The defendant, identified in the indictment as an illegal alien from Venezuela, is charged under statutes prohibiting false statements and misuse of immigration documents. Prosecutors allege he concealed his prior sex-offense conviction to obtain immigration benefits or avoid detection by immigration authorities.

The charging document does not specify the exact date or location of his initial illegal entry.

The case directly affects enforcement of the Immigration and Nationality Act's criminal bars. Individuals convicted of aggravated felonies or crimes involving moral turpitude, including child molestation, are ineligible for most forms of relief and subject to mandatory detention and deportation upon removal proceedings.

One defendant stands charged; the scope of the fraud is limited to his individual immigration filings.

The charges shift the defendant from any prior immigration status to criminal prosecution and removal priority. Conviction on the fraud counts carries potential prison time followed by removal; the underlying child-molestation conviction already disqualifies him from lawful presence.

Sentencing and removal timelines will follow standard federal criminal and immigration court dockets in the Eastern District of North Carolina.

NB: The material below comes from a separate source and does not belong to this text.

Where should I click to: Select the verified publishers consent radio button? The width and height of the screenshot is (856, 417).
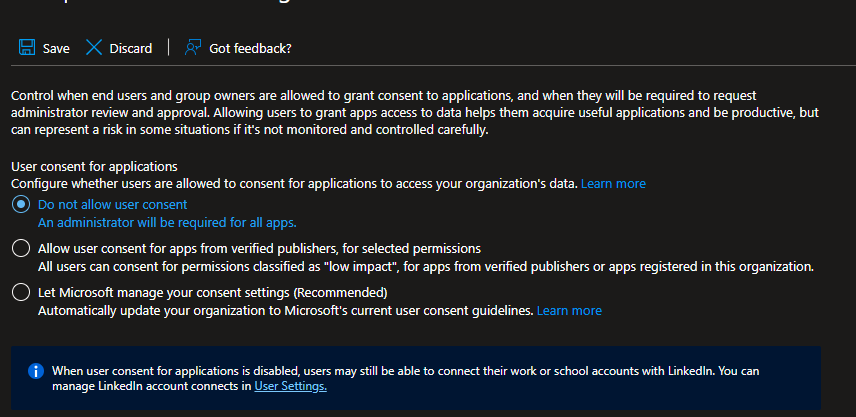20,249
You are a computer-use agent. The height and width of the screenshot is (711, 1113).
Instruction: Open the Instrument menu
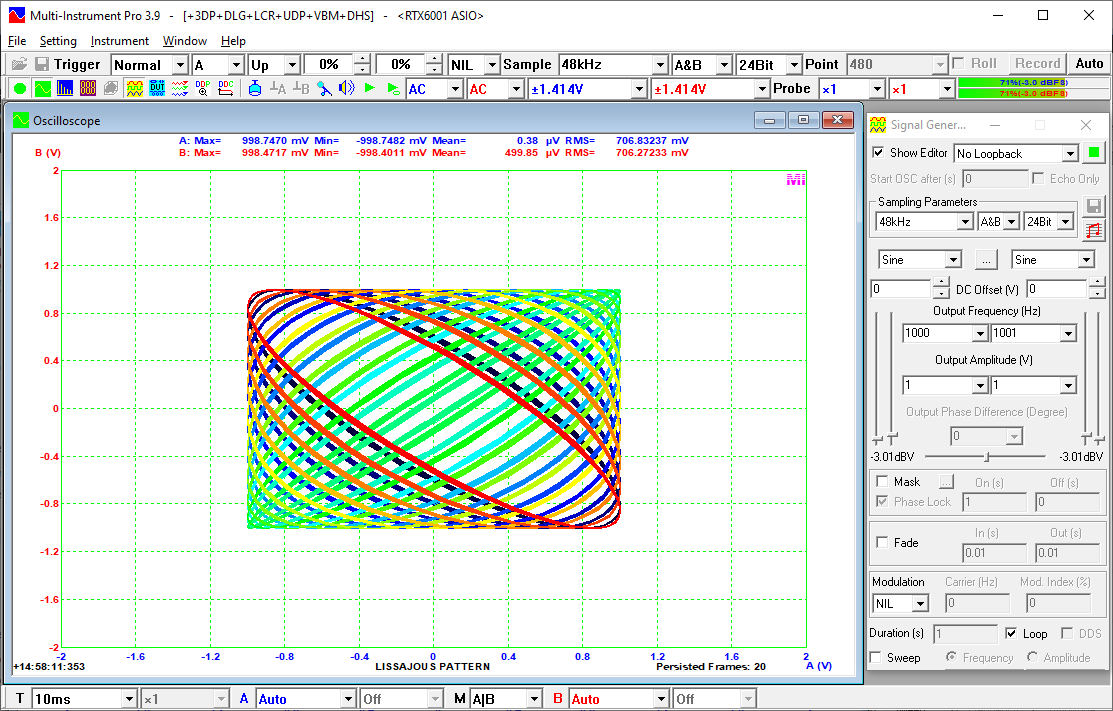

Downstream, immigration authorities must now execute a final order of removal once criminal proceedings conclude. The Department of Homeland Security gains a documented criminal conviction that strengthens future enforcement against similar cases and requires coordination between federal prosecutors, ICE, and the Executive Office for Immigration Review.

Courts will schedule the next hearing on the fraud counts, setting deadlines for pretrial motions and discovery.

This prosecution follows a series of Justice Department actions targeting criminal aliens who reenter or remain after prior convictions. The department has pursued immigration-fraud charges against individuals with sex-offense records to clear backlogs in removal cases involving aggravated felons.

The original child-molestation conviction occurred in state court before the federal immigration charges were filed in 2026.